In the United States, companies are coming to grips with the Securities and Exchange Commission’s 2020 mandate for disclosures related to “human capital resources.” The disclosures, which could apply to private equity firms’ portfolio companies, cover factors such as employee training, employee turnover, health and safety metrics, and diversity metrics, among other factors.
In Asia, both Hong Kong and Singapore are taking the lead in promoting ESG as part of their economic growth and regulatory agendas. In Singapore, the central bank and Temasek, the government-owned investment company, are allocating billions to support sustainable finance and investments that generate a positive social and environmental impact.
In Hong Kong, the Securities and Exchange Commission will likely enact this year a framework informed by TCFD to require fund managers to report climate-related risks. It would make large managers responsible for a quantitative measure of “weighted average carbon intensity” at the fund level[iii].

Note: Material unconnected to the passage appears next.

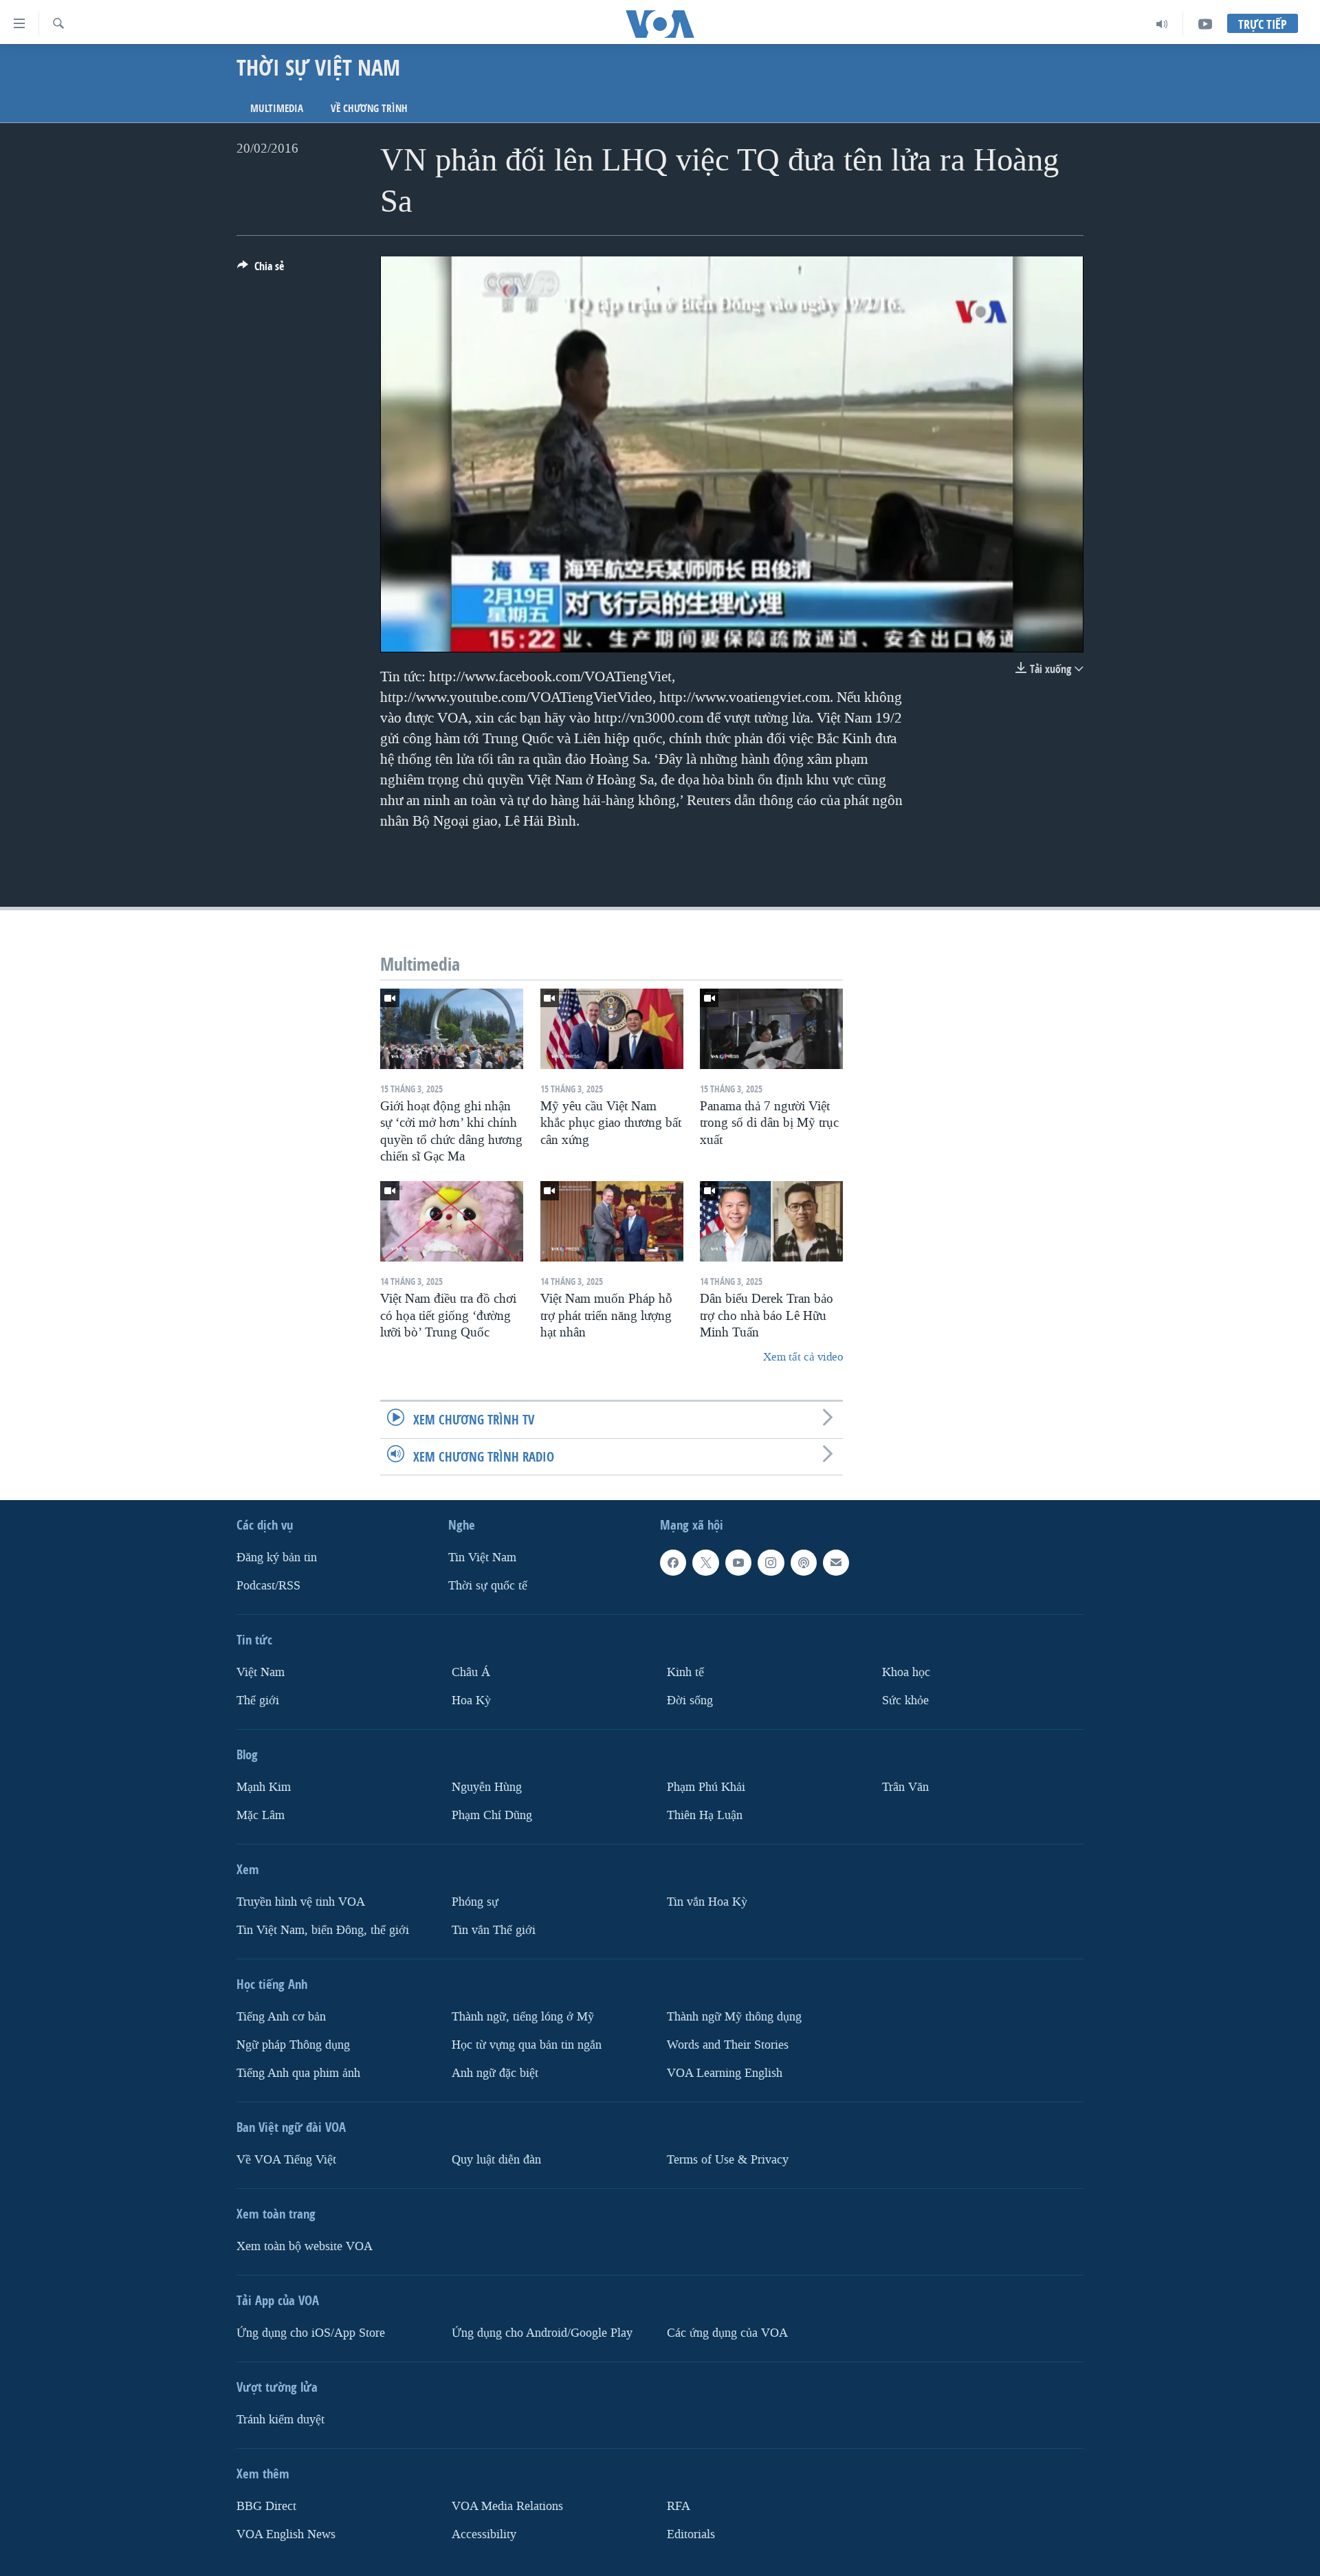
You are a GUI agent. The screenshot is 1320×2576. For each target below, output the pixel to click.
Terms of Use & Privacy (728, 2159)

Though standardization will ease the burden on fund managers, it does not alleviate it entirely. No framework is “plug and play.” Like accounting, fund managers must take a principles-based approach to identify and report material ESG factors, and clearly justify them in published ESG reports. Karlien De Bruin, Head of ESG at Sanne Group, says the WEF white paper is a good place for fund managers to begin given the blending of criteria, principles, and materiality factors from established frameworks.
Also, ESG takes years to implement fully. Fund managers must clearly outline their ultimate ESG goals and the timeline over which they will reach them as well as considerations and risk factors that may affect their success. And they must document their ESG performance over time and how that performance was obtained, e.g., through passively buying carbon offsets or actively reducing their carbon footprint.

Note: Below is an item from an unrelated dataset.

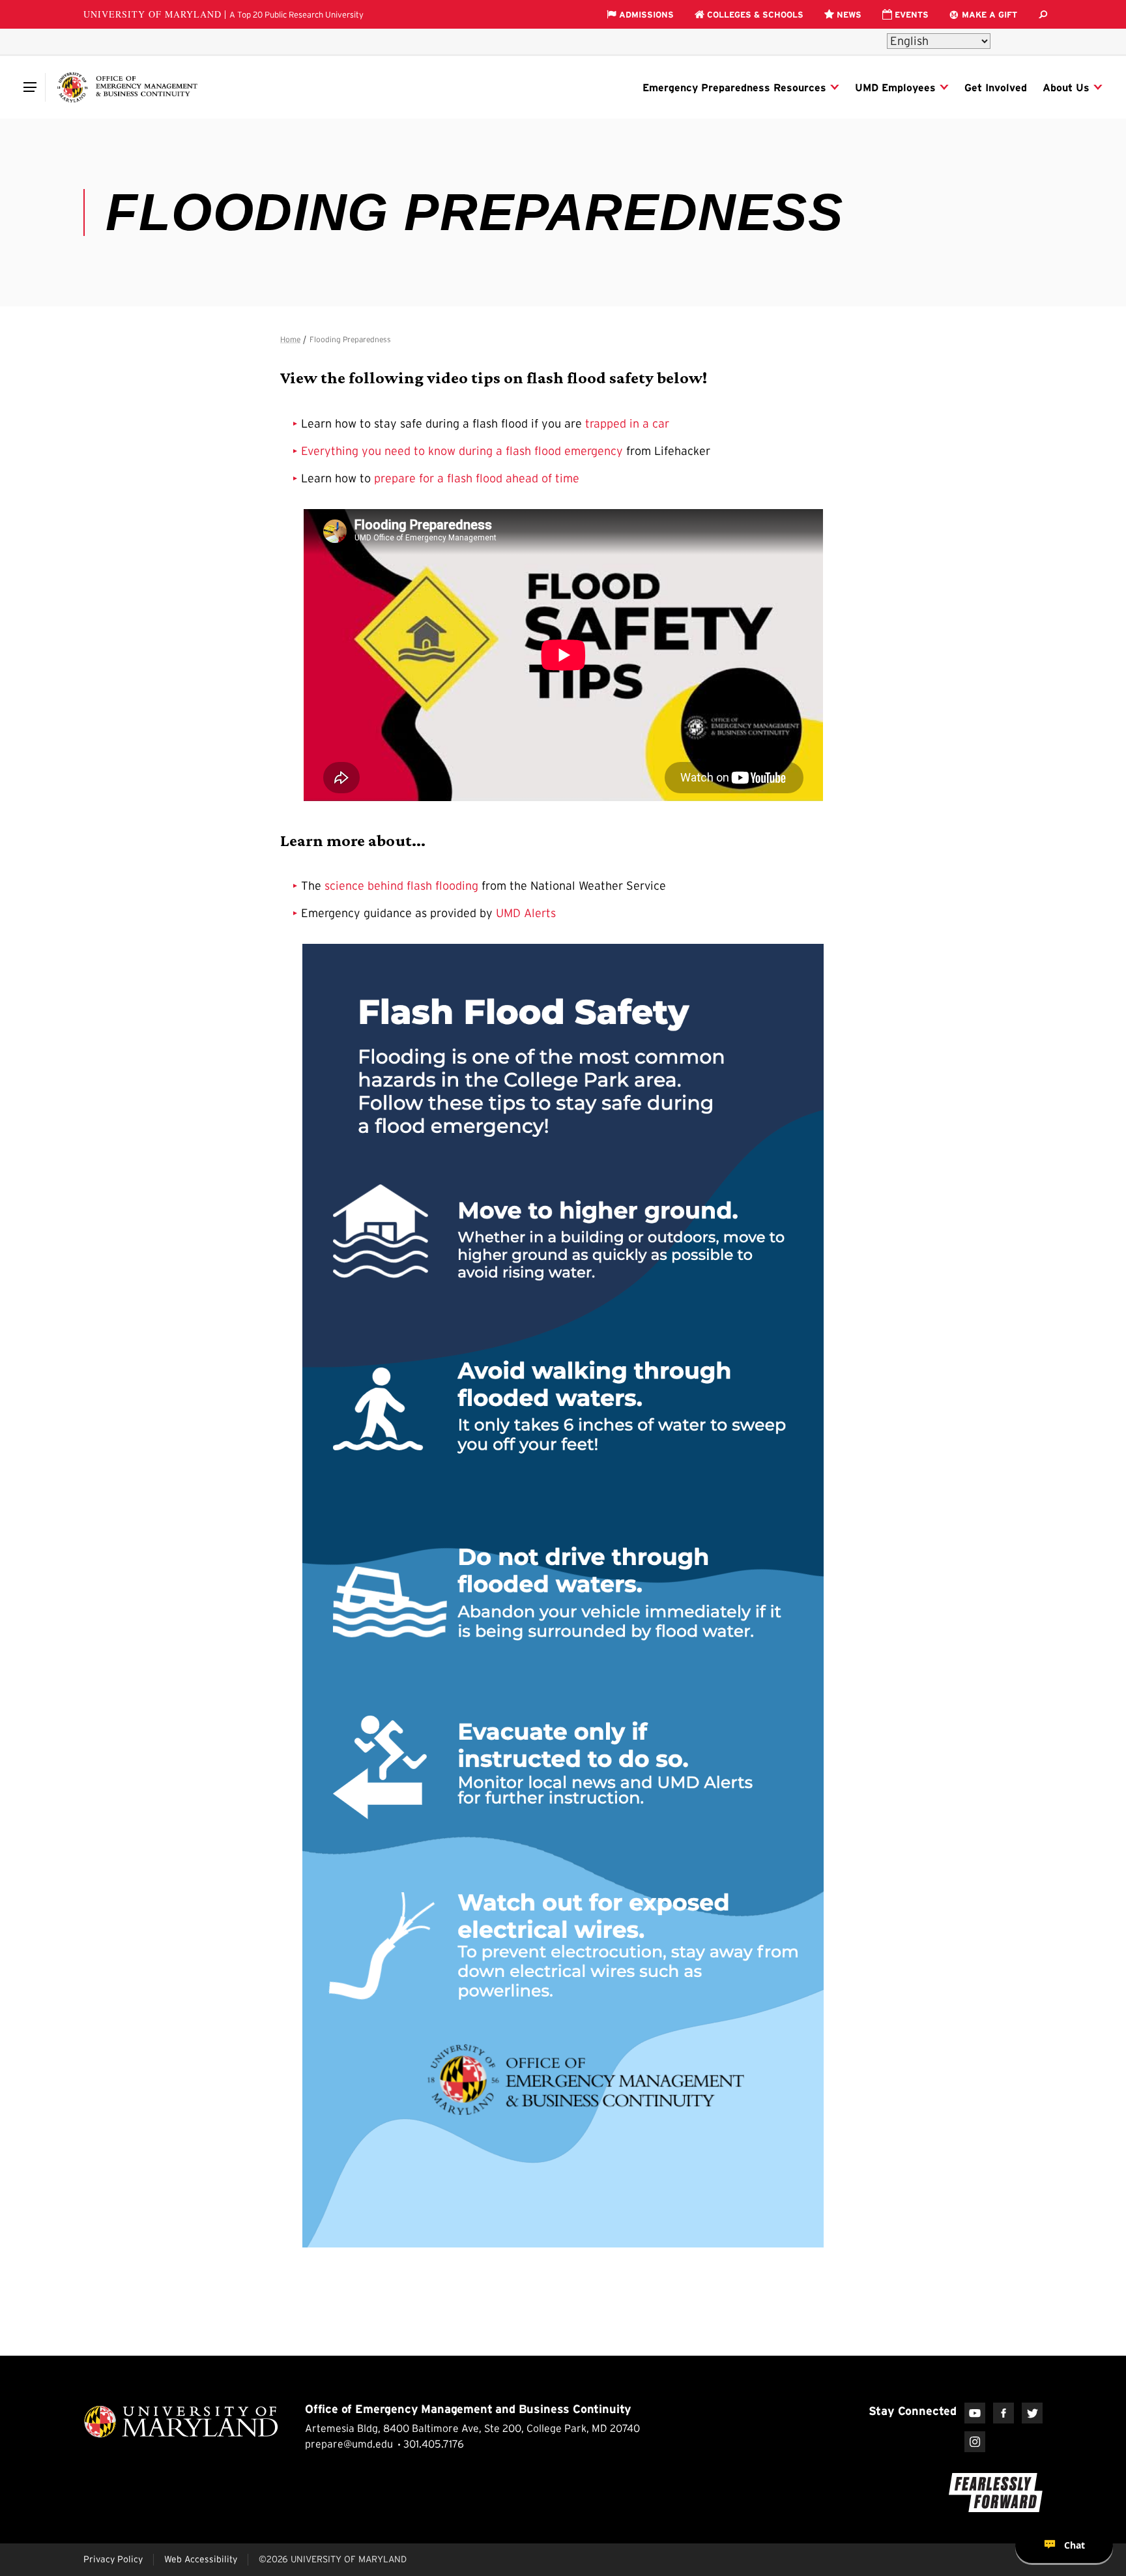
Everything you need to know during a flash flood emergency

Ultimately, fund investors will judge general partners ESG efforts on how well they justify their actions, the case they can make for their choices, and their ability to portray convincingly the journey they are on toward full compliance. Numbers matter, but offering them without context or merely adding more metrics will have diminishing returns when it comes to shaping perceptions of a firm’s ESG efforts.
Locking down this narrative part of ESG reporting – how a firm approaches social and environmental issues as part of its core business strategy – is crucial. Charges of so-called greenwashing are a real threat. LPs can see through weak commitments and half-hearted action. And activist groups that track climate and social issues will publicly call out companies that fail to live up to their purported ideals.
[ii] Alberta Investment Management Corporation, British Columbia Investment Management Corporation, Caisse de dépôt et placement du Québec, Healthcare of Ontario Pension Plan, Ontario Municipal Employees Retirement System, Ontario Teachers’ Pension Plan, Public Sector Pension Investment Board, and Canada Pension Plan Investment Board.